Tasks, scoring, and updated onsite evaluation rules
Read Before Onsite Evaluation
| Item | Requirement | Scope | Details |
|---|---|---|---|
| Network constraints | Offline-ready deployment | All teams | Teams must bring their own storage device(s) (portable SSD / USB drive) and copy all source code, model checkpoints, and environment dependencies to the onsite workstation before evaluation starts. |
Onsite Evaluation
| Task | Name | Initial State | Goal |
|---|---|---|---|
| Task 1 | Assembly from Scratch | Gears placed besides the planet carrier, pending assembly onto the pins. | Assemble three gears correctly onto the corresponding pins on the carrier. |
| Task 2 | Resume from Partial State | Two gears already assembled correctly, with one gear placed beside for assembly. | Assemble the remaining gear onto the correct pin to complete the assembly. |
| Task 3 | Error Detection and Recovery | Three gears assembled, but one of them is larger than the correct size. One gear with correct size is placed beside. | Correct the mistake by picking the wrongly assembled (larger) gear and placing it on the table, then assemble the correct gear onto the intended pin. |
Atomic Event Scoring
| Event | Definition | Points | Notes |
|---|---|---|---|
| Pick success (Task 1&2) | Grasp & lift a target gear | 1 | The gripper grasps the gear and lifts it off the table (detached from support). |
| Place success (Task 1&2) | Place gear onto intended pin | 2 | Correct placement onto the target pin meeting the required pose/fit. |
| Pick wrong gear (Task 3) | Pick the wrongly assembled (larger) gear | 2 | Grasp the wrong gear and lift it until detached from the pin.
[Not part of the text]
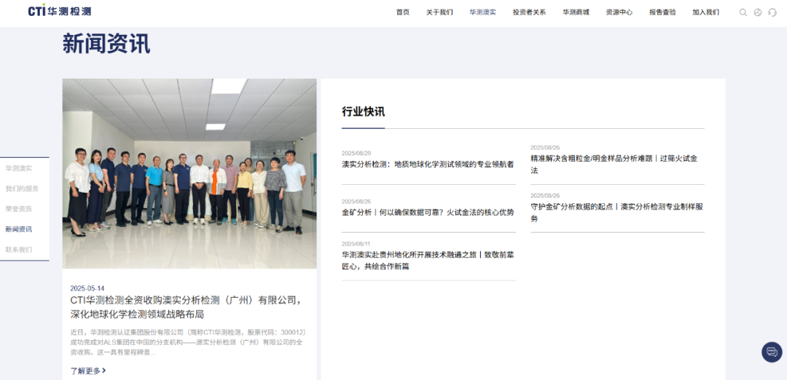
Task: Open the 首页 menu item
Action: (x=403, y=12)
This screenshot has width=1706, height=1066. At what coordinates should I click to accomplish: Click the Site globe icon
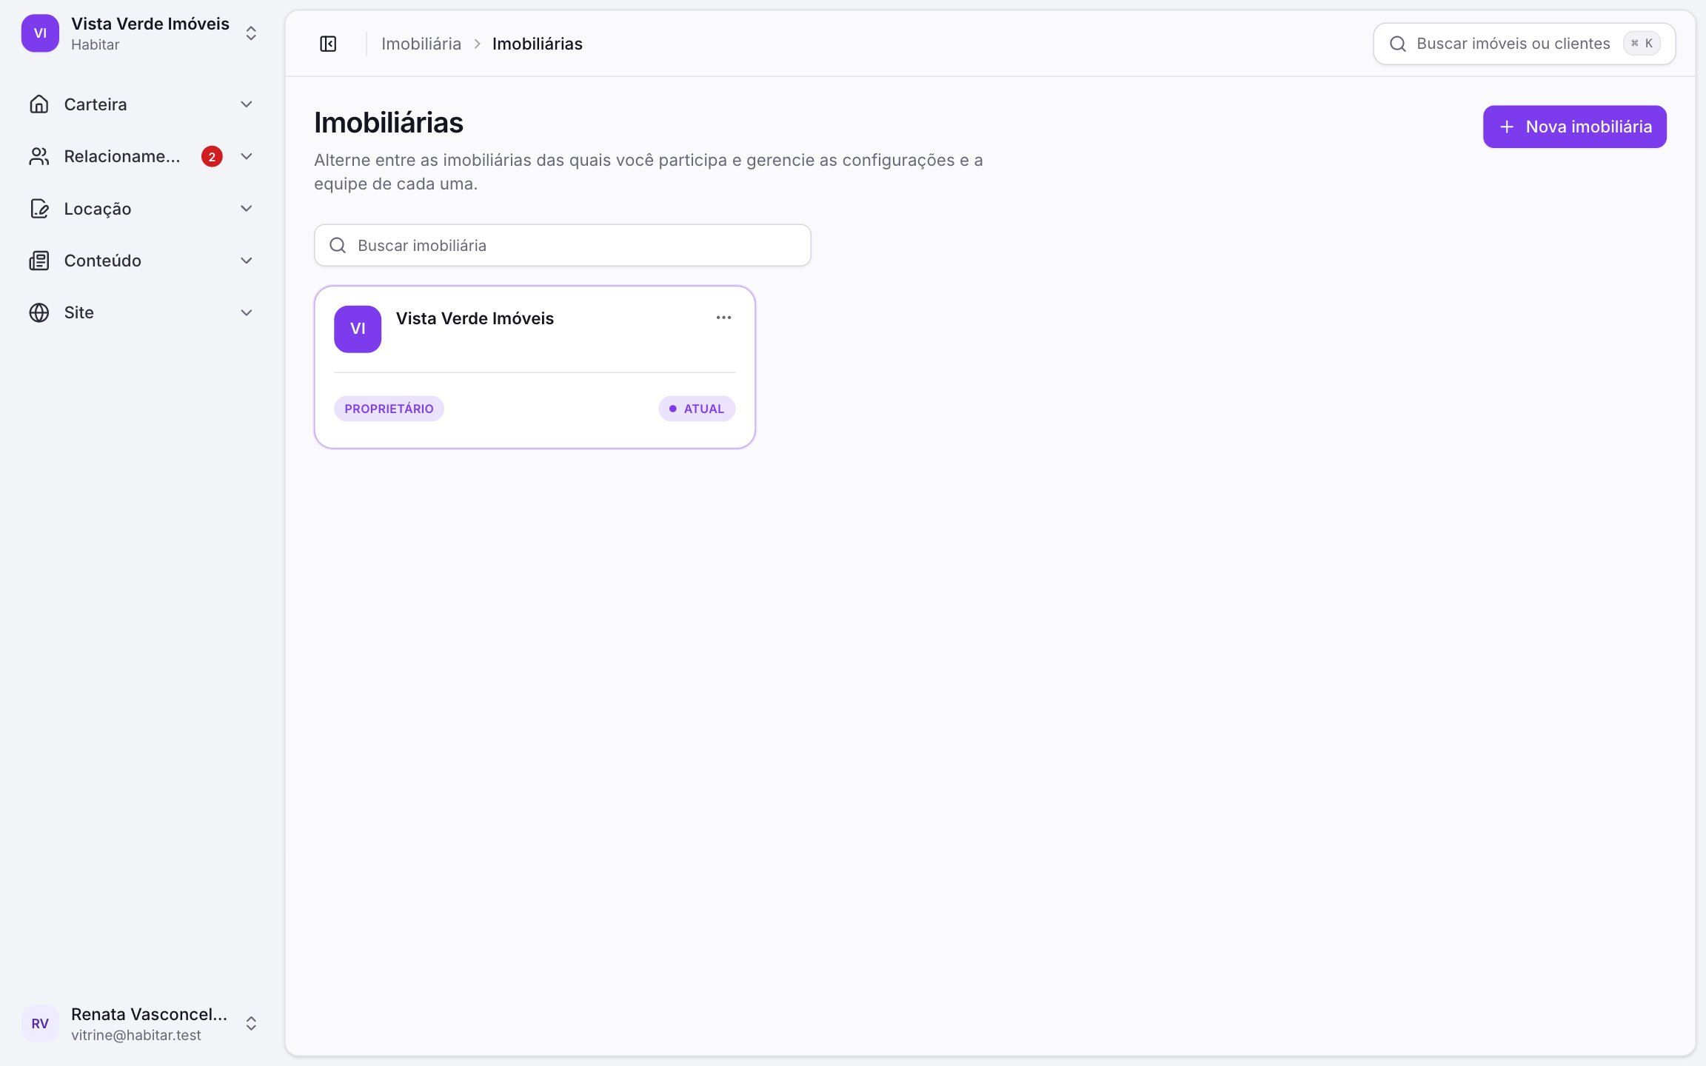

Picking the wrong gear is rewarded higher in Task 3 to emphasize error removal. |
| Place wrong gear to table (Task 3) | Place the removed wrong gear on the table | 1 | After removal, the wrong gear must be placed on the table to complete the recovery step. |
| No double counting | First success only per event | — | Repeated attempts on the same gear/event are not double-counted; only the first success is scored. |
| Final score | Weighted aggregation | — | Final Score = (4*S1 + 2*S2 + 4*S3) / 10 (consistent with the simulation setting). |
Time Budget & Trials
| Rule | Setting | Value | Explanation |
|---|---|---|---|
| Total team time | Per team (onsite) | 35 min | Each team has 35 minutes total onsite time: 5 minutes for initialization and 30 minutes for performance testing. |
| Recorded results | Per task | 4 results | For each task, the committee records 4 test results. Teams may attempt more runs, but only highest 4 results will be recorded. |
| Per-task time cap | Task 1 / 2 / 3 | 12 / 6 / 12 min | Time caps per task: Task 1 = 12 min, Task 2 = 6 min, Task 3 = 12 min. If fewer than 4 recorded tests are completed within the time cap, the remaining missing results are recorded as 0. |